* [Collected data]:
= Beginning of Section =

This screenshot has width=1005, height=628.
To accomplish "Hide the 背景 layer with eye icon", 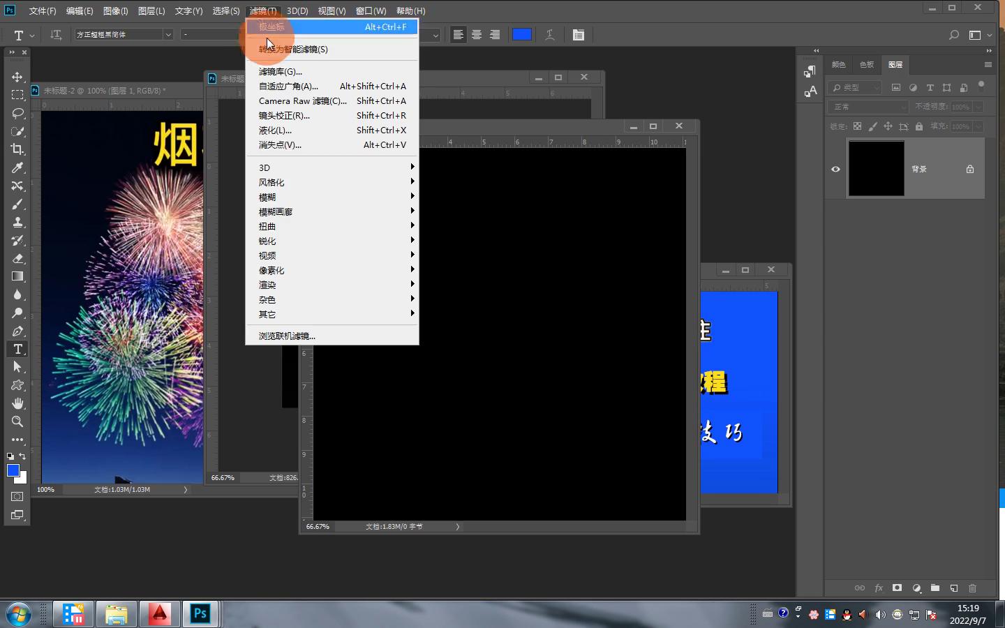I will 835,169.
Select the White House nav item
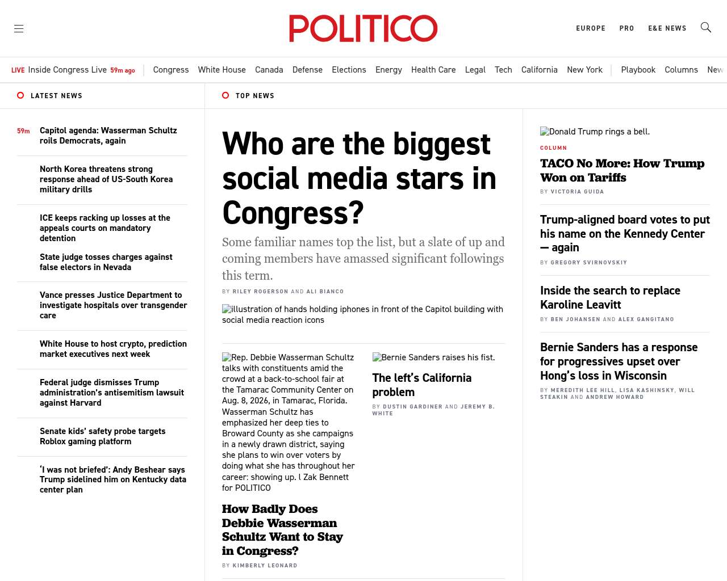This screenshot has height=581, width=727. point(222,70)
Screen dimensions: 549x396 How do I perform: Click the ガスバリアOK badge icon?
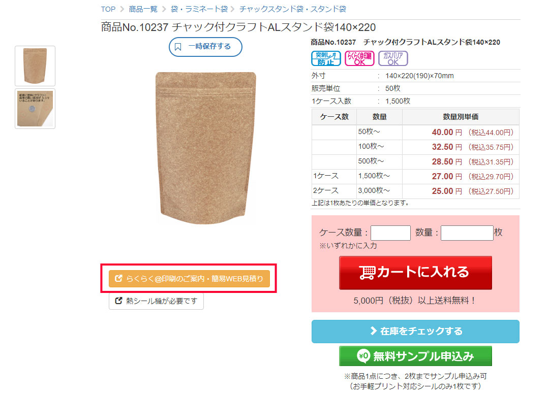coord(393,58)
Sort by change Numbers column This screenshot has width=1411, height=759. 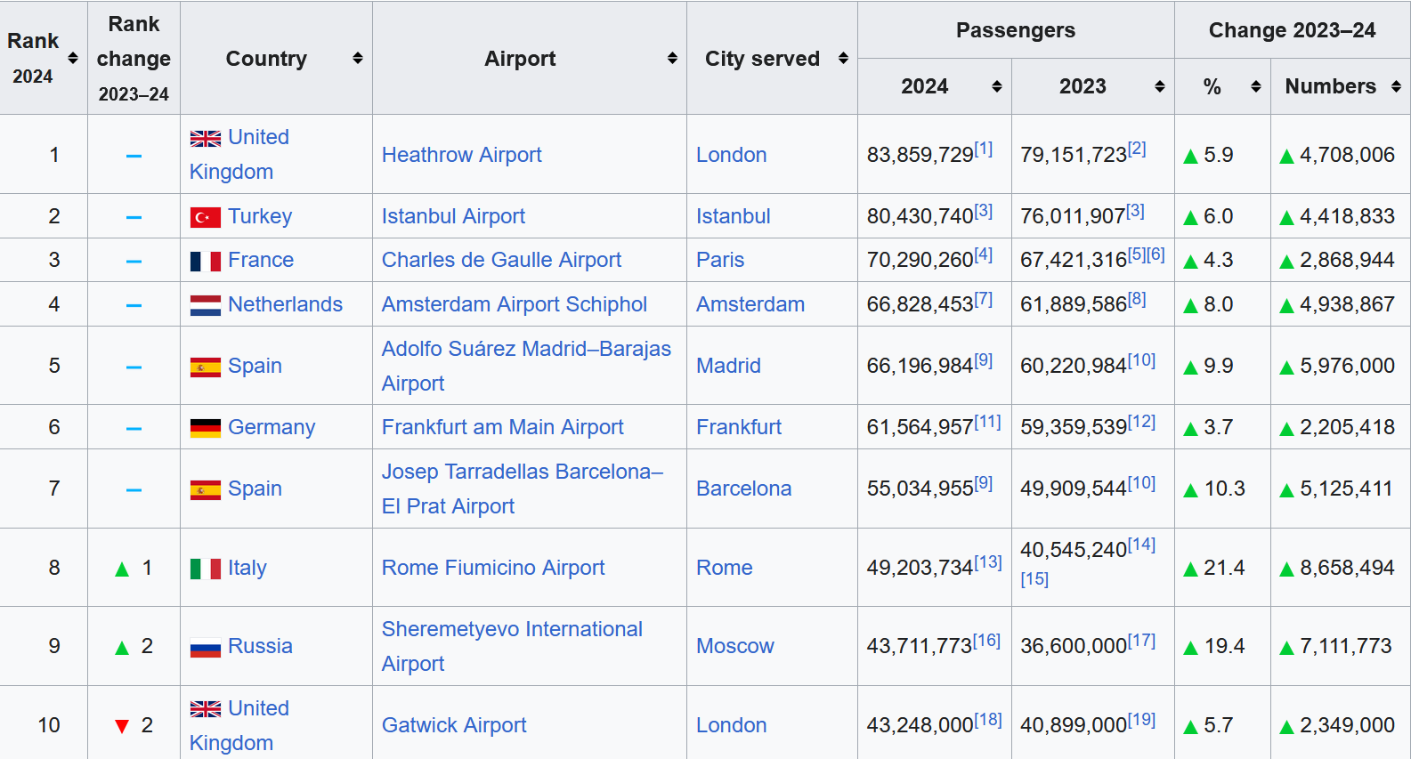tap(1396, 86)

= End of Section =
= Beginning of Section =

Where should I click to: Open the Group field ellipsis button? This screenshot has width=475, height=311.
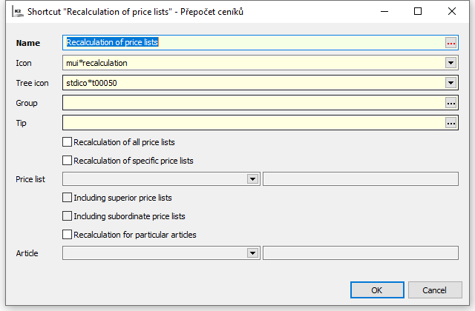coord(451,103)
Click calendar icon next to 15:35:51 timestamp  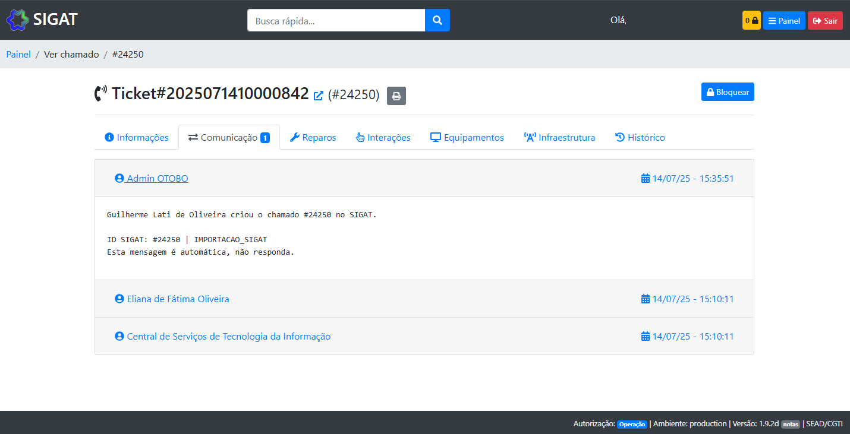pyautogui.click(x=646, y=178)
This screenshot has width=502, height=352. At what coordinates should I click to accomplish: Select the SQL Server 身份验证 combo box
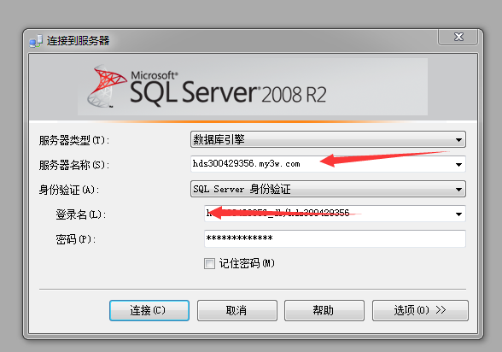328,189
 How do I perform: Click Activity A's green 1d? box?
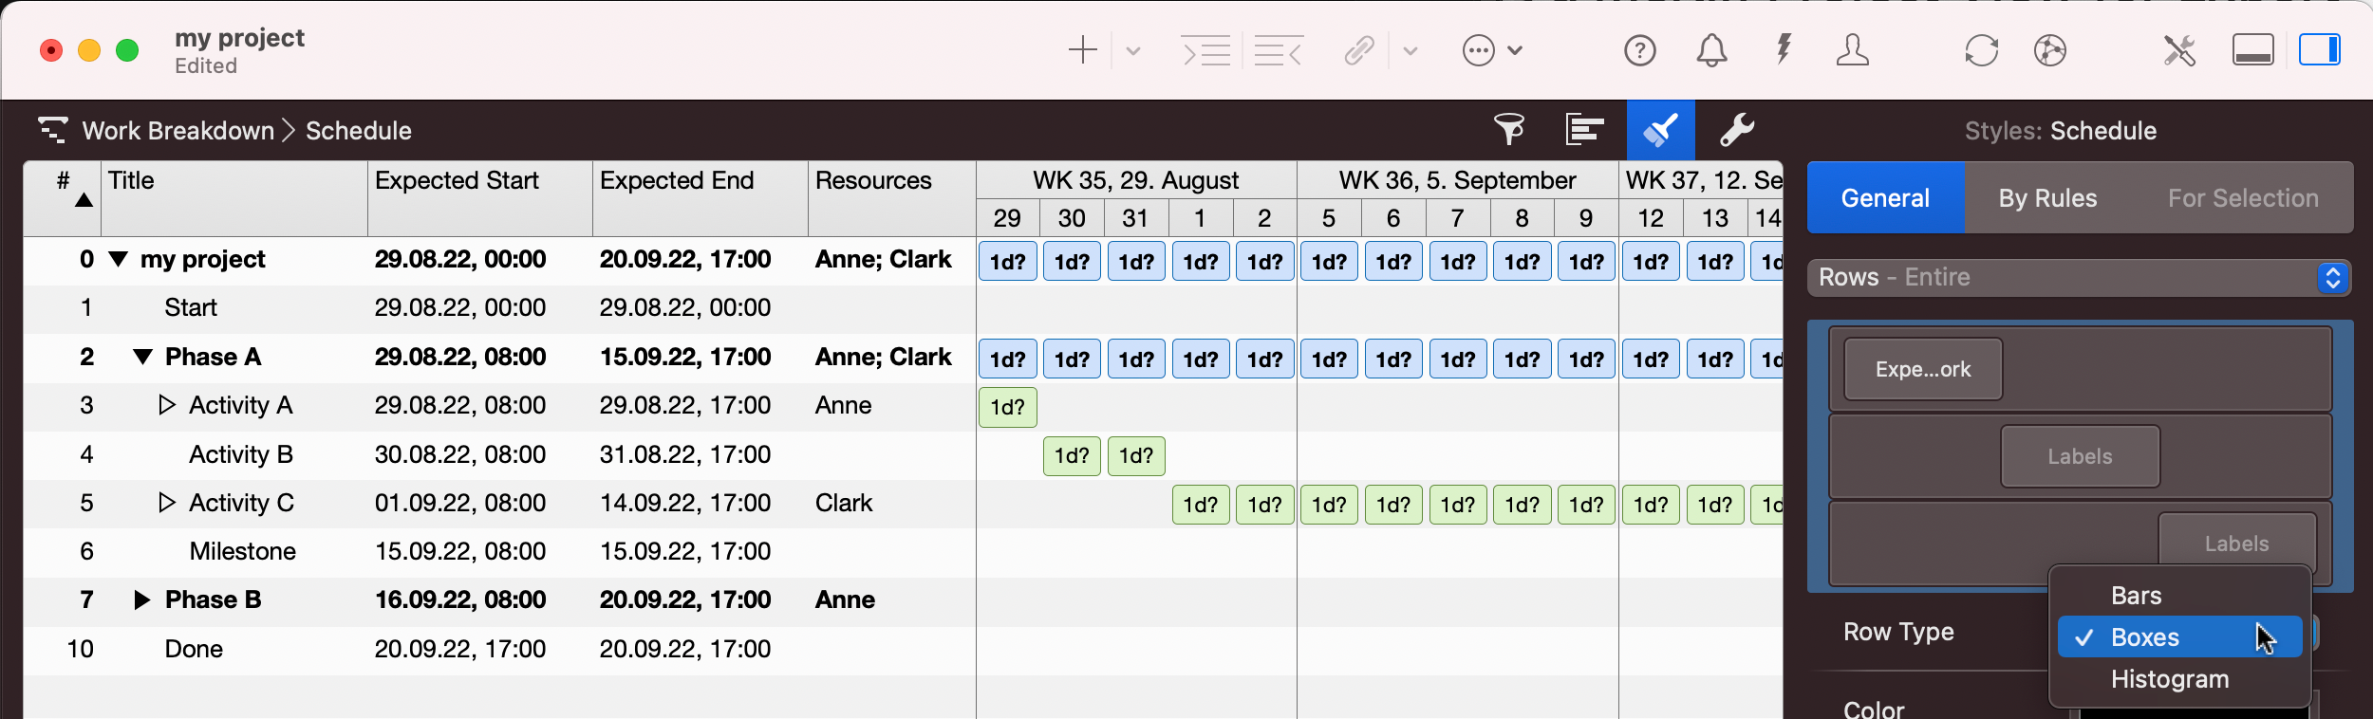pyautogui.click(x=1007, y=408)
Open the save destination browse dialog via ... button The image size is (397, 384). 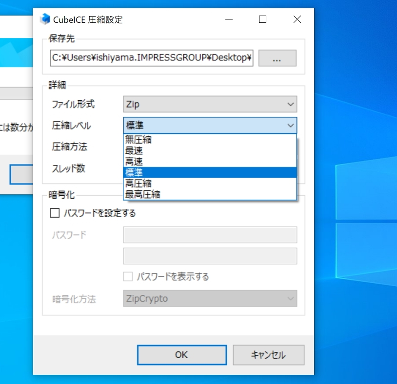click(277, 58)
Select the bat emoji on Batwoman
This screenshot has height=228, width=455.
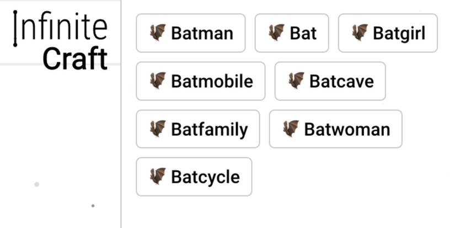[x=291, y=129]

= End of Section =
= Beginning of Section =

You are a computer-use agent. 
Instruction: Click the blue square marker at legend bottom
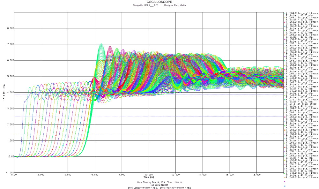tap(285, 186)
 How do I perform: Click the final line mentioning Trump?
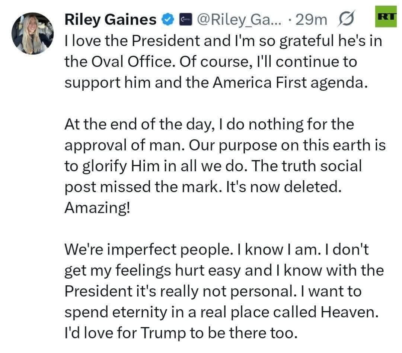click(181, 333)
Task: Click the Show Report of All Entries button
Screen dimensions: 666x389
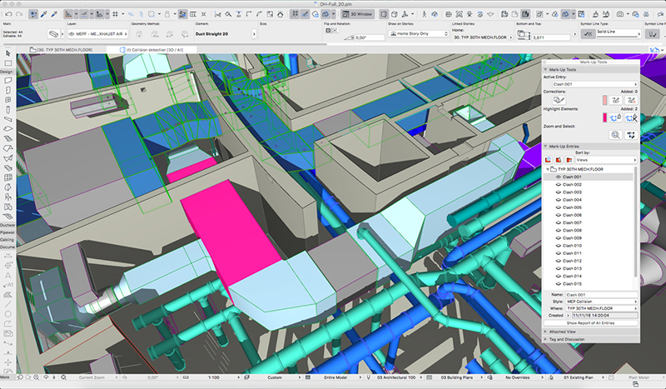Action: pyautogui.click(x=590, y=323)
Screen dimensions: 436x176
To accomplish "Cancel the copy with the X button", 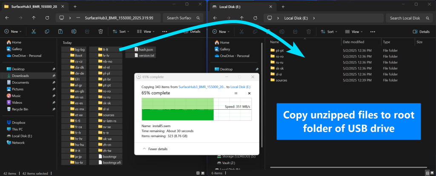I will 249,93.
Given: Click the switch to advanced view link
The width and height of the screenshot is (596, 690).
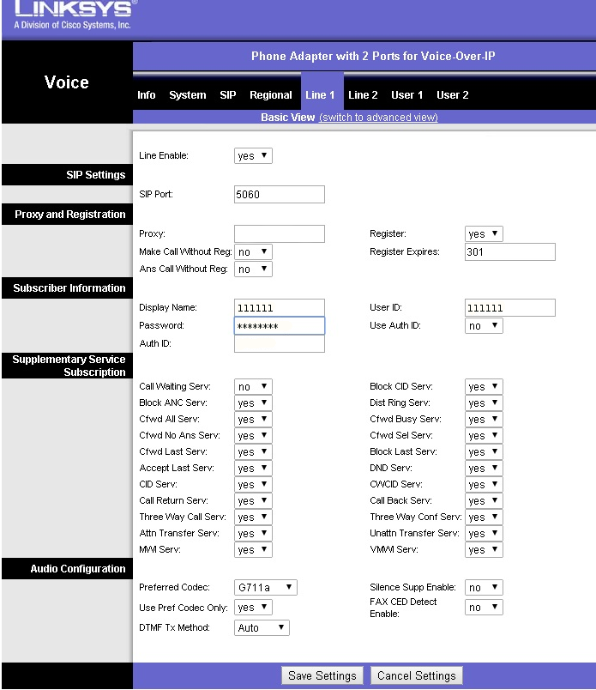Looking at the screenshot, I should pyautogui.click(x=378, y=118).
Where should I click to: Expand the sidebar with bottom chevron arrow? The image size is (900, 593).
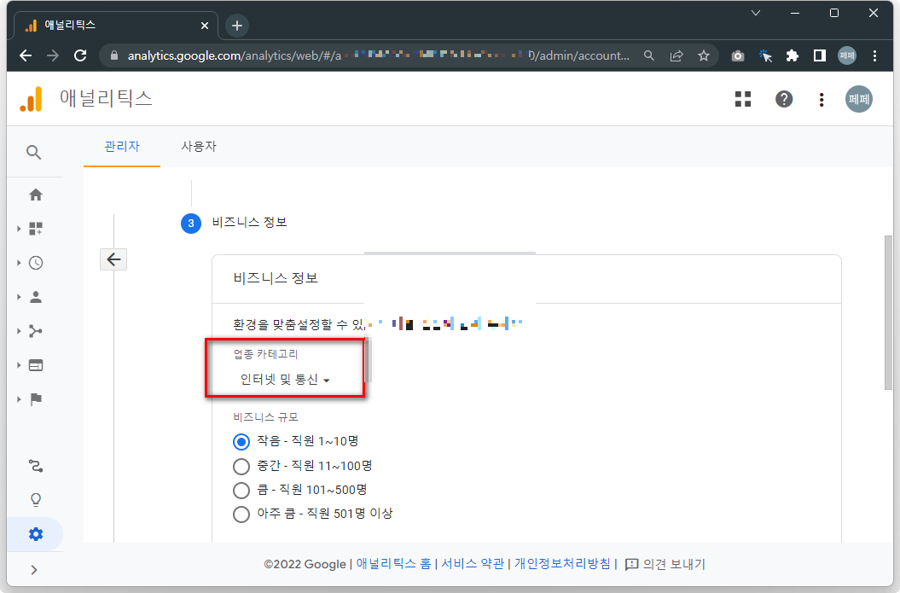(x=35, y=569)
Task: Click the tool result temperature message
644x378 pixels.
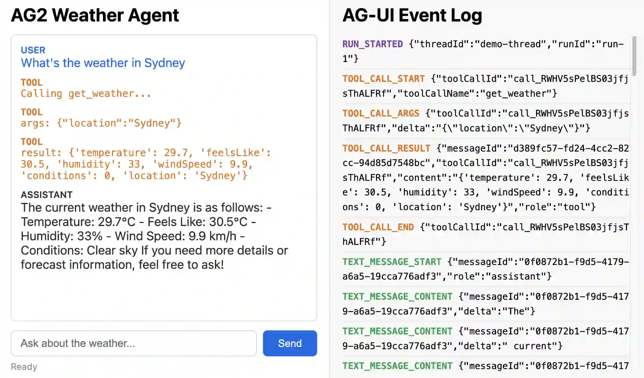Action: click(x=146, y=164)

= End of Section =

* [What is being asked]:
Out of the records above, pick each line that contains the string "Task".

* [Exercise response]:
Task: Click the Show Report of All Entries button
Task: Click the tool result temperature message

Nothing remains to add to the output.